Tuesday, March 10, 2009

Snow Shrinks

Snow doesn’t always melt. Yesterday the air was full of snow. We moved through the woods in Nordic tracks on our skis, pushing our poles down and our feet forward, the snow icing our hats and collars and shoulders. Snow was the foreground and the background, a soft filter of white atoms we breathed and billowed.

Today the sky is the clear blue of a prayer, and the green and brown pine tree tops are lined with white and it all pops against that blue. The snow on the ground that yesterday was heaps of heavy, fine, soft, cold powder compacted by its weight, weightless in the air, but weighty enough to land and pile, ice dust on ice mote, fairy crystal on frozen bonded hydrogen and oxygen atom, drifts and deeps too high to walk in without effort yesterday – today it is all intact, but somehow all of it smaller. Acres and miles and counties of snow spread out untouched by rain or plow, now simply shallower, reduced in volume and depth. Between then and now the snow simply shrank.
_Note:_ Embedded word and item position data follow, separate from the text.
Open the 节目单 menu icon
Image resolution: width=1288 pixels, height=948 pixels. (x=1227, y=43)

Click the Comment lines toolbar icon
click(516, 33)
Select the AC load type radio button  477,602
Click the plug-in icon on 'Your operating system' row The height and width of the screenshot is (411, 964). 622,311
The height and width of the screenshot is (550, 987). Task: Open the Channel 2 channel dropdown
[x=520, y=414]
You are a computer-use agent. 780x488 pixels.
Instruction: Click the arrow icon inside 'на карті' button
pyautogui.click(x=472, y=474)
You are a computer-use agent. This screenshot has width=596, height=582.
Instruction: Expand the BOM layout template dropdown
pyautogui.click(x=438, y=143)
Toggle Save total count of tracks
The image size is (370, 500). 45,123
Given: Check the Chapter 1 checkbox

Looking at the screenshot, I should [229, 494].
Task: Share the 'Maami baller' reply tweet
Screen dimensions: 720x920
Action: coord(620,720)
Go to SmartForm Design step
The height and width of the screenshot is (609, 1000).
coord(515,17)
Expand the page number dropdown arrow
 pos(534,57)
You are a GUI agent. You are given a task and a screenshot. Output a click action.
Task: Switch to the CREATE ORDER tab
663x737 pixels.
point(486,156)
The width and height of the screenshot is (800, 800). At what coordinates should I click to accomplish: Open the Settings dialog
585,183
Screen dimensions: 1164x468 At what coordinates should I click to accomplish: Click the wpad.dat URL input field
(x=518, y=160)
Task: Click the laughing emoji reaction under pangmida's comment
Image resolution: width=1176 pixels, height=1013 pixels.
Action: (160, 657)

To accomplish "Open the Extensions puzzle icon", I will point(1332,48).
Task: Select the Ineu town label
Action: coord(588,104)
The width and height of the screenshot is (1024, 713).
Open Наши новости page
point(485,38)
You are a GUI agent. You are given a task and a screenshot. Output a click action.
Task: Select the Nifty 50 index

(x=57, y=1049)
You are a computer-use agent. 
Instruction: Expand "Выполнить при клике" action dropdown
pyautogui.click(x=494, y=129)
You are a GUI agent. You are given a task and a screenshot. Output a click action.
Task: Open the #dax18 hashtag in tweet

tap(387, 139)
This is a trick of air, something as simple as evaporation, but something as marvelous and undetectable in its transfiguration as a leaf opening. We are used to friction, to our contact and agitation and intervention to make things happen and change. Here, overnight, without fanfare or noise or movement beyond the invisible transfer of atoms, the snow departed. A kind of evanescence, a quiet transference, like a face with a smile you didn’t see appear; it breathes a kind of peace. In its insubstantial yet palpable change, there is an immortal assumption of power and movement very far beyond our human need for noise and impact to make a difference.